La provincia aquilana “salva” i dati dell’export abruzzese nel 2020, soprattutto grazie alle straordinarie performance realizzate dal comparto farmaceutico sul mercato americano, e in parte anche da quello elettronico. Lo rivela uno studio realizzato per CNA Abruzzo da Aldo Ronci, su dati Istat, secondo cui nell’anno segnato dai drammatici riflessi provocati dalla pandemia sull’economia regionale, l’andamento delle esportazioni non ha certo fatto eccezione, se non fosse per l’anomalia aquilana.
“Tra il 2019 e il 2020 – illustra l’autore dello studio – si è registrato un saldo negativo di 541 milioni di euro: 8 miliardi e 171 milioni di euro contro 8 miliardi e 712 milioni di euro dell’anno precedente. Un buco nei conti del ‘made in Abruzzo’, che è pure il peggiore degli ultimi cinque anni, e che vale una flessione del 6,2%. Inferiore tuttavia a quella nazionale, precipitata al 9,7%».

··········

• Compito assegnato 1:
Secondo il testo sull'export abruzzese, di quanto sono diminuite le esportazioni dell'Abruzzo tra il 2019 e il 2020 in termini percentuali?
• Compito assegnato 2:
Per favore, prosegui il testo sull'export abruzzese a partire dalla sua ultima frase.

• Dati seguenti:
··········

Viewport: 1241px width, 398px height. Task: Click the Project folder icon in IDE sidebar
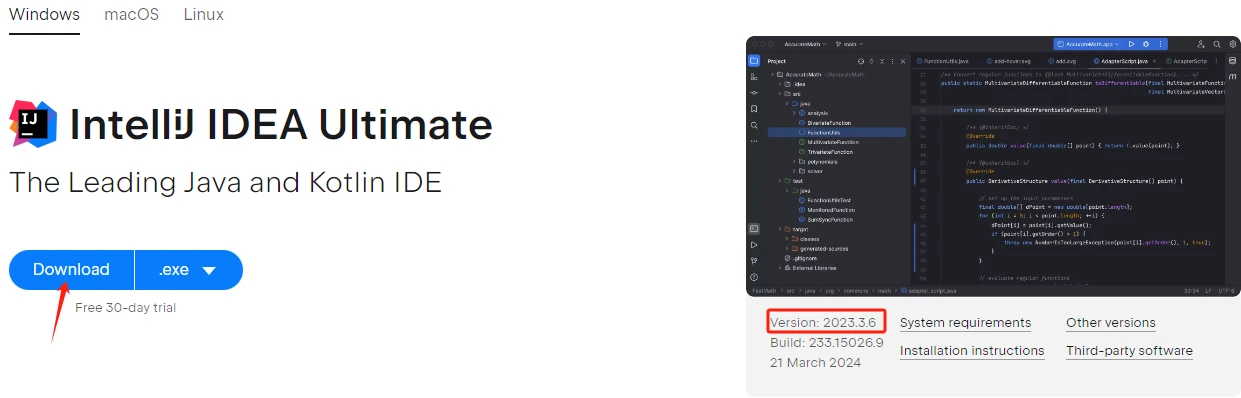pyautogui.click(x=754, y=61)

··········

• Soluzione esercizio 1:
Sono diminuite del 6,2%.

• Soluzione esercizio 2:
Il settore farmaceutico, e come detto in misura più ridotta anche l’elettronica, sono riusciti ad attenuare, anche se solo in parte, le negatività accumulate da altri settori produttivi in altri territori. A confermarlo, ad esempio, è il confronto tra i dati della provincia aquilana e quelli del chietino, tradizionale roccaforte delle esportazioni regionali grazie al comparto dell’automotive: perché a fronte del 320 milioni (+48%) di incremento registrati all’Aquila (271 dei quali procurati dai medicinali, 38 dalle apparecchiature elettroniche) fa da contraltare la flessione di 674 (-10,9%) subita dalla provincia dove a farla da padrone è la produzione di mezzi di trasporto, grazie alla presenza di corazzate che portano il nome della Sevel o della Honda. Un settore che, di suo, contribuisce al decremento totale della provincia con ben 489 milioni.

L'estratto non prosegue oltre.